Allo scopo di favorire ed agevolare l’utilizzo come sottoprodotto di sostanze e oggetti che derivano da un processo di produzione e che rispettano specifici criteri, nonché di assicurare una maggiore uniformità nell’interpretazione e nell’applicazione della definizione di rifiuto e di sottoprodotto – di cui si è riscontrata negli anni una applicazione molto disomogenea – il Ministero dell’ambiente ha emanato il D.M. 13/10/2016, n. 264 (pubblicato sulla G.U. 15/02/2017, n. 38), che fornisce indicazioni per provare la sussistenza delle circostanze di cui sopra, fatta salva la possibilità di dimostrare che una sostanza è un sottoprodotto e non un rifiuto anche con modalità diverse, e fermo restando in ogni caso il necessario rispetto, per ciascuna categoria di sostanza, delle pertinenti normative di settore.
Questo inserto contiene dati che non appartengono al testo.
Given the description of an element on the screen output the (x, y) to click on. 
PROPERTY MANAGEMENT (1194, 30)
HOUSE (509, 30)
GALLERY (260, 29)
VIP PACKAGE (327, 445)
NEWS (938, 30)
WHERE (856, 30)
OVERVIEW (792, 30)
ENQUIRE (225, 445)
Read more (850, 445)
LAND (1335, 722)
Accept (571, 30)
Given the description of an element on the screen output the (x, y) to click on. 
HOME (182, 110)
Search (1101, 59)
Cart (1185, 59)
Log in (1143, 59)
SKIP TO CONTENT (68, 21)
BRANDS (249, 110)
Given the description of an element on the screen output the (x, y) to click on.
CRITERI PER LA QUALIFICAZIONE COME SOTTOPRODOTTO DI SPECIFICHE TIPOLOGIE DI SOSTANZE – L’art. 184-bis del D. Lgs 152/2006 e successive modifiche ed integrazioni dispone che, con decreti ministeriali, possono essere adottate misure per stabilire criteri qualitativi o quantitativi da soddisfare affinché – sempre nell’ambito dei requisiti stabiliti in via generale e sopra indicati – specifiche tipologie di sostanze o oggetti siano considerati sottoprodotti e non rifiuti.

In attuazione di tale norma:

  • il D.M. 10/08/2012, n. 161 (Regolamento recante la disciplina dell’utilizzazione delle terre e rocce da scavo) reca disposizioni per le terre e rocce da scavo che provengono da attività o opere soggette a valutazione d’impatto ambientale o ad autorizzazione integrata ambientale, con esclusione delle ipotesi di immersione in mare di materiale derivante da attività di escavo e attività di posa in mare di cavi e condotte;
  • l’art. 41-bis del D.L. 21/06/2013, n. 69 (convertito in legge dalla L. 09/08/2013, n. 98), reca disposizioni di ulteriore semplificazione per le terre e rocce da scavo derivanti da cantieri di piccole dimensioni la cui produzione non superi i 6000 metri cubi (in ogni caso, anche quando rientranti tra le opere soggette al D.M. 161/2012) e da attività e opere non rientranti nel campo di applicazione del citato D.M. 161/2012;
  • gli allegati 1 e 2 al D.M. 13/10/2016, n. 264, recano indicazioni specifiche per la categoria delle biomasse residuali destinate all’impiego per la produzione di biogas e delle biomasse residuali destinate all’impiego per la produzione di energia mediante combustione.